JW made two all-Barrios albums, but never put more than one L&M arrangemnt on an album. A wise decision.
Tim posted on Wednesday, 16 November, 2005 - 09:02 am
Well no-one else has ever joined this discussion.
The problem with too many arrangements of L&M is that they take away more than they add. I can understand why people play them - "can't you play something we know, play something by Lennon and McCartney" (not that they wrote 'Something').
That I think is one of the joys of Barrios - his music hasn't been re-arranged and what you get is its originality and vitality. I've just been listening to Sharon Isbin: her Journey to the Amamzon CD adds percussion to Lauro and Brouwer, but the Barrios pieces are left unadorned. Quite right too - the music just needs playing well, not 'improving'.
Incidentally I've got 6 recordings of Julia Florida and it's not on Naxos Vol 1 or 2.
Tricky posted on Wednesday, 16 November, 2005 - 09:18 am
I've been eavesdropping, but your knowledge is beyond me!

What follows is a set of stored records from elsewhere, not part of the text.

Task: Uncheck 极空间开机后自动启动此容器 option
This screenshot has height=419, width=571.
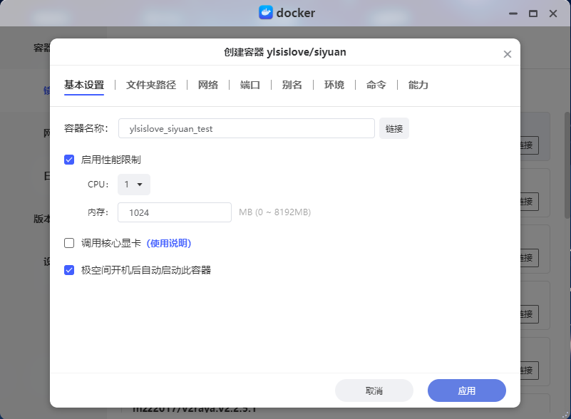Action: pos(69,270)
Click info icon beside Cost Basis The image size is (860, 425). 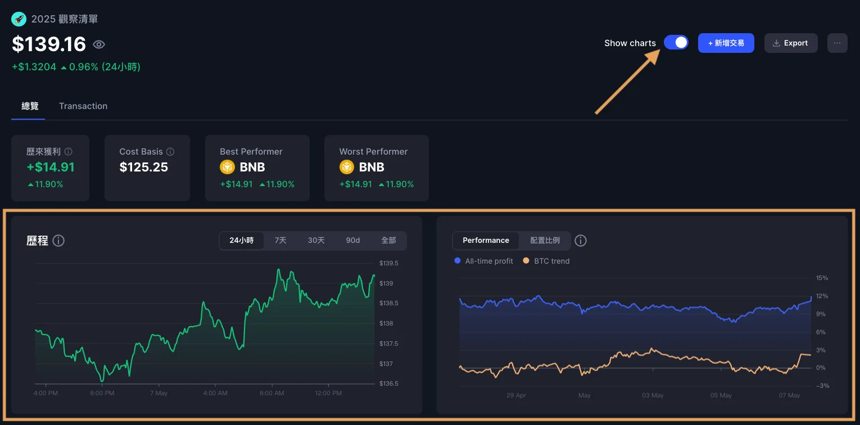(x=170, y=152)
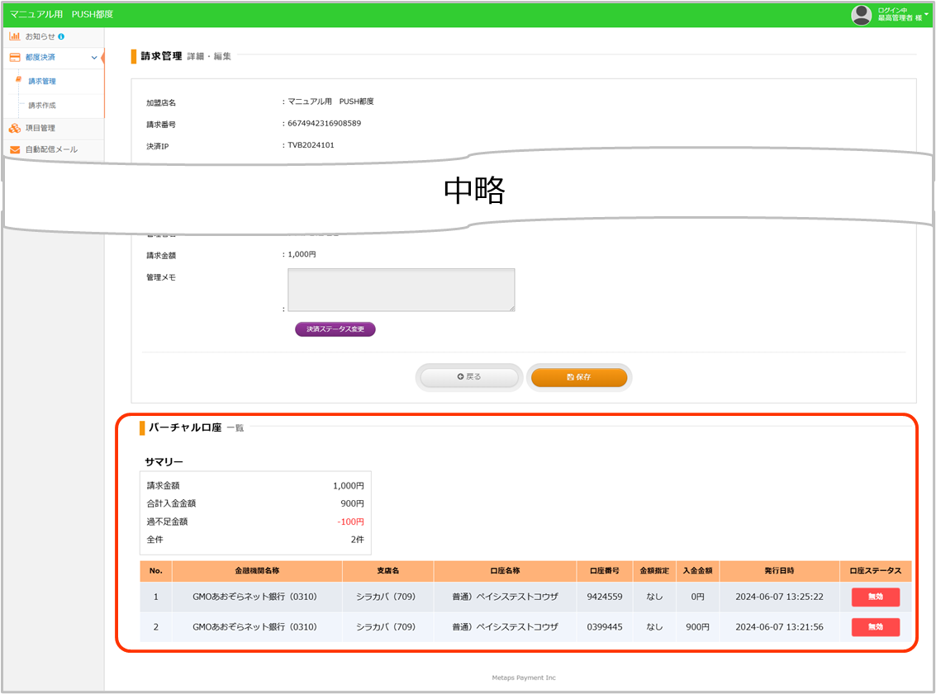The width and height of the screenshot is (936, 694).
Task: Collapse the 都度決済 menu chevron
Action: point(93,58)
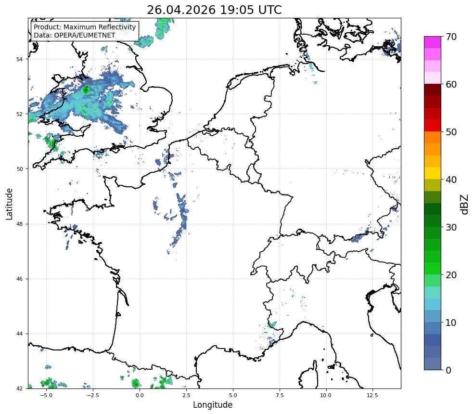Viewport: 474px width, 414px height.
Task: Click the orange 50 dBZ colorbar segment
Action: tap(432, 137)
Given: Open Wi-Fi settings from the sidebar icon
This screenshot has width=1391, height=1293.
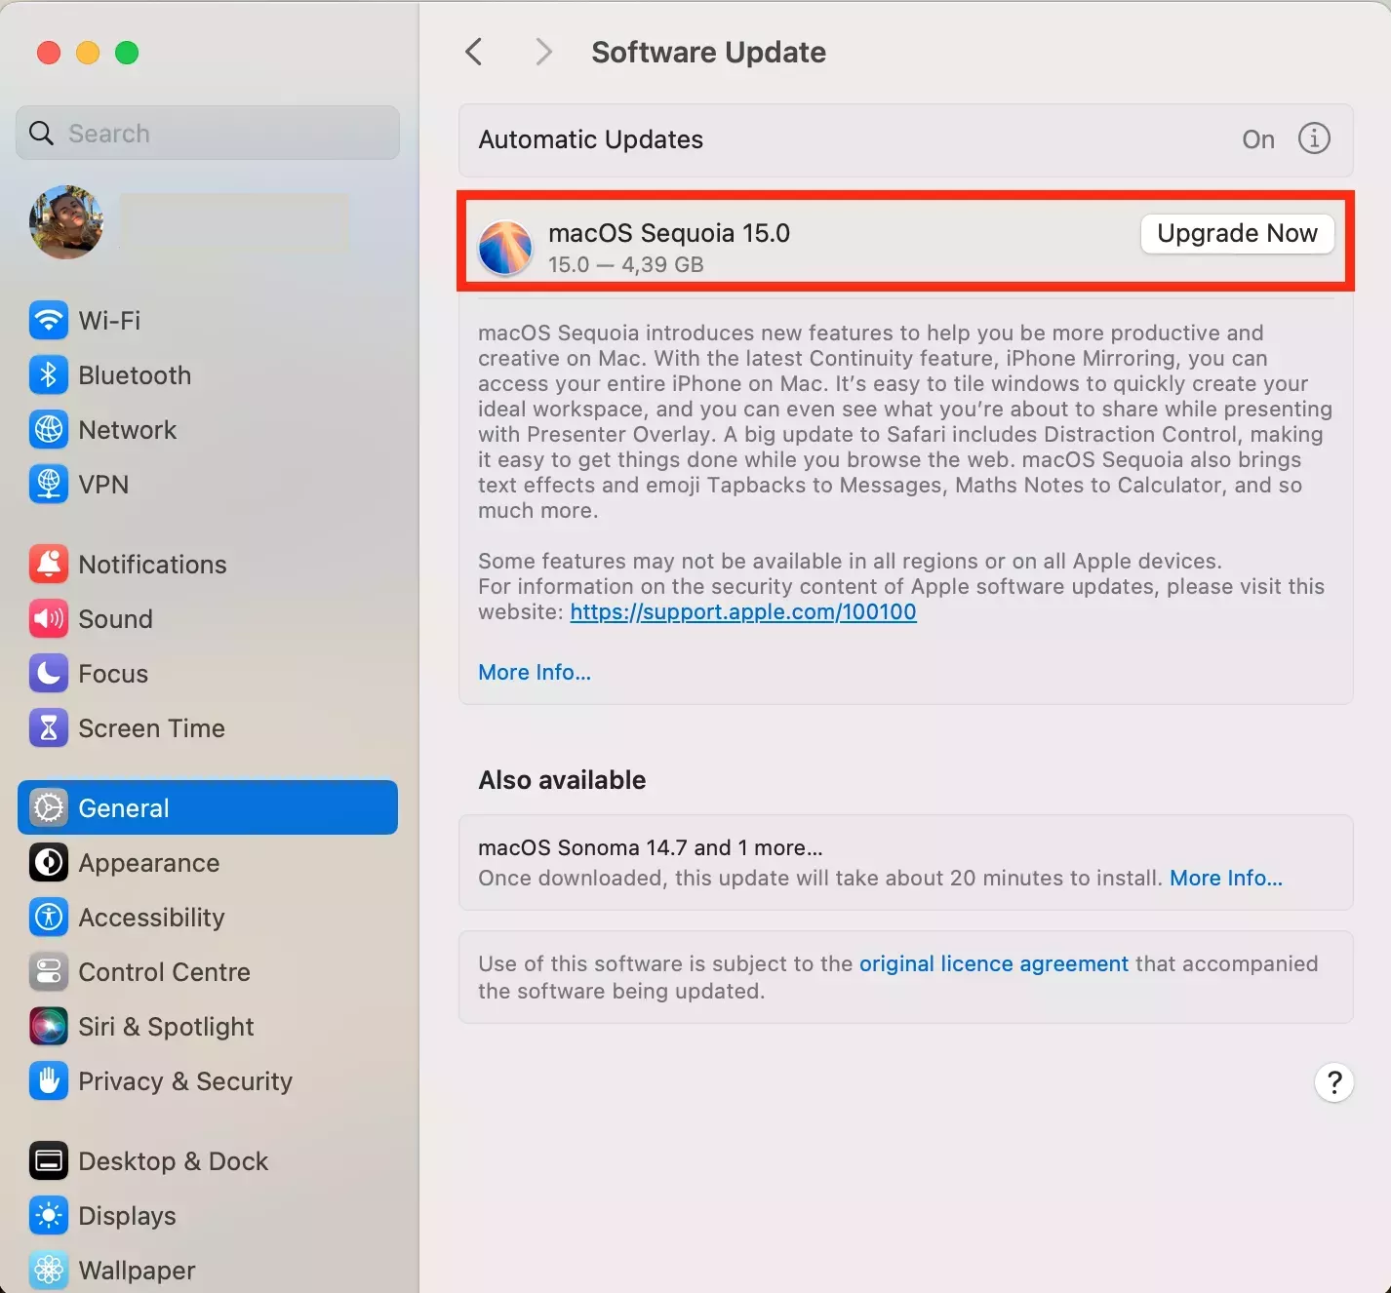Looking at the screenshot, I should 48,320.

Tim posted on Monday, 28 November, 2005 - 09:19 pm
Earlier on the extra fret for Sueno en la Floresta came up.
JW played it on the Seville concert - on the CD cover his Smallman only has 19 frets (as do all the other pics I've seen of his Smallmen). Has anyone got the Seville Concert video to see how he managed that 20th fret high C?
Tricky posted on Monday, 28 November, 2005 - 10:52 pm
Seville Concert DVD. The pic doesn't do it justice. He applies pressure with four fingers to stretch the string. Notice the position of his thumb - to add extra leverage. This is one of the rare occasions he actually concentrates on his finger's position (it's a context thingy).

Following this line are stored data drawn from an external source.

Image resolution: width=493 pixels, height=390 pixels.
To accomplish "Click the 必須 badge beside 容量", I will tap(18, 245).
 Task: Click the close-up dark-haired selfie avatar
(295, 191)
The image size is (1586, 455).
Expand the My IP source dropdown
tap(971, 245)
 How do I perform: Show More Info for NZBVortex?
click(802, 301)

I've cropped the pic a bit to reduce the file size while keeping the detail.
Tim posted on Tuesday, 29 November, 2005 - 12:28 am
Thanks for this Tricky. If that were true that would be absolutely awesome.
But I find it hard to believe that even JW could exert enough pull along the string length to stretch a high-tension string up a semitone.

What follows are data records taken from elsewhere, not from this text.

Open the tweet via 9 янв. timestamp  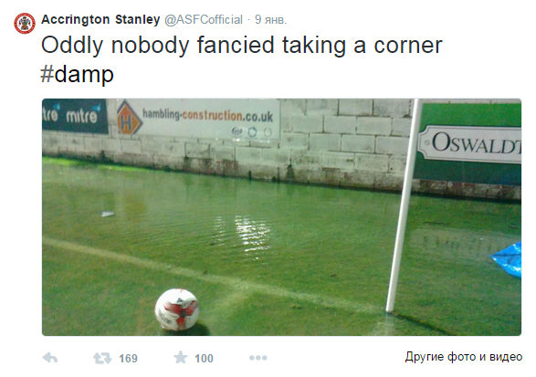270,20
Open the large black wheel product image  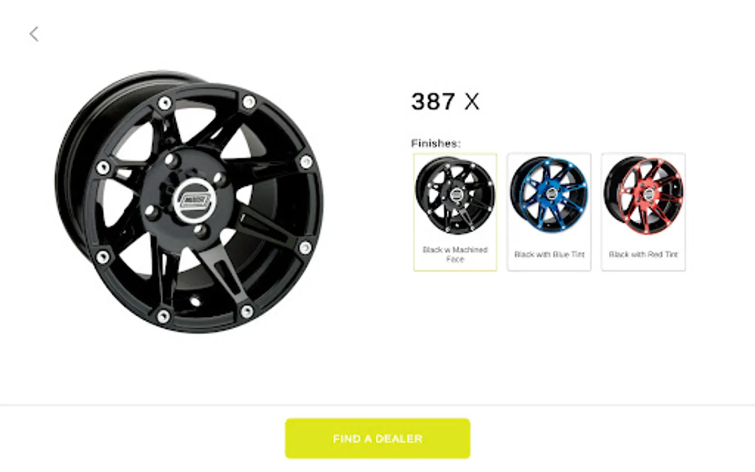(x=189, y=202)
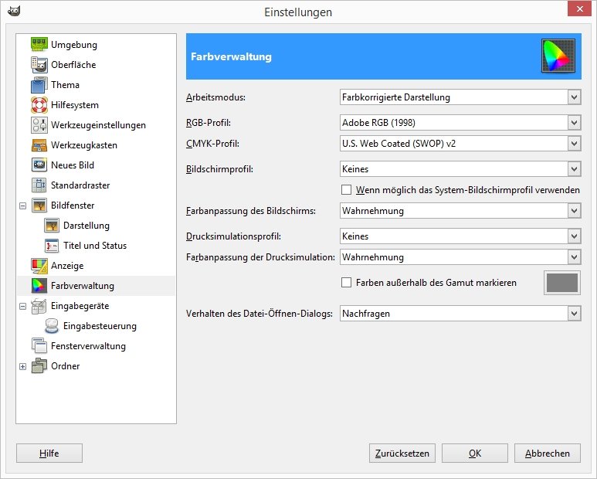The width and height of the screenshot is (597, 479).
Task: Click the Fensterverwaltung icon
Action: point(39,346)
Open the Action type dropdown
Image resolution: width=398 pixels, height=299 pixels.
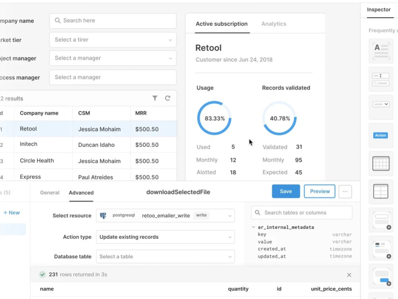[x=165, y=237]
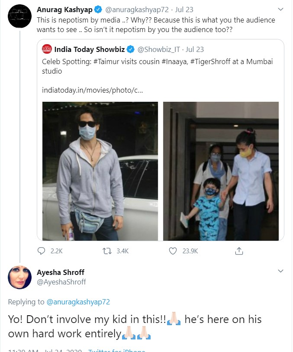The height and width of the screenshot is (352, 293).
Task: Click Anurag Kashyap's verified badge
Action: [98, 9]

Under pressure? Dum, de-de-dum, de-de-dum-dum....
Bill D posted on Tuesday, 29 November, 2005 - 10:31 am
I have just discussed with a guitarist. Stretching a string by a semitone isn't that difficult, especially around the middle of the string. Doesn't even need four finger.
It's most difficult (if not impossible) at the first fret.
Classical guitars usually don't have particularly high tension on the strings anyway. That was why Barrios sometimes tuned his guitar low, because the tension from steel strings made his classical guitar 'bow'.
Tim posted on Tuesday, 29 November, 2005 - 01:15 pm
Yes, nylon strings are lower tension than many acoustic steel strings - JW uses high tension nylon strings (check his CD credits) because they're louder.
Stretching a string. I took Tricky's comment to mean that he pulled back along the line of the string towards the nut - which I'm sure is difficult. Pushing at 90 degrees to that, across the width of the fingerboard is easy - particularly on an electric with light gauge strings, so it's stock-in-trade for rock and blues players to bend the note that way. Looking at Tricky's photo I don't think JW's doing that.
Tricky posted on Tuesday, 29 November, 2005 - 08:29 pm
He appears to use the index finger as a clamp then presses down hard with the middle and ring fingers. The little finger definitely presses down last - with concentration. You can see the tendons standing out a bit.
Pure speculation:- To prevent the string sliding under the 'clamp', could the string and finger board have been lightly rubbed with something like resin? Probably wrong, but my background's engineering, not musicianship.
Tim posted on Tuesday, 29 November, 2005 - 10:55 pm
Resin? Do you mean like a bit of bath sealant to stick his fingers to the strings...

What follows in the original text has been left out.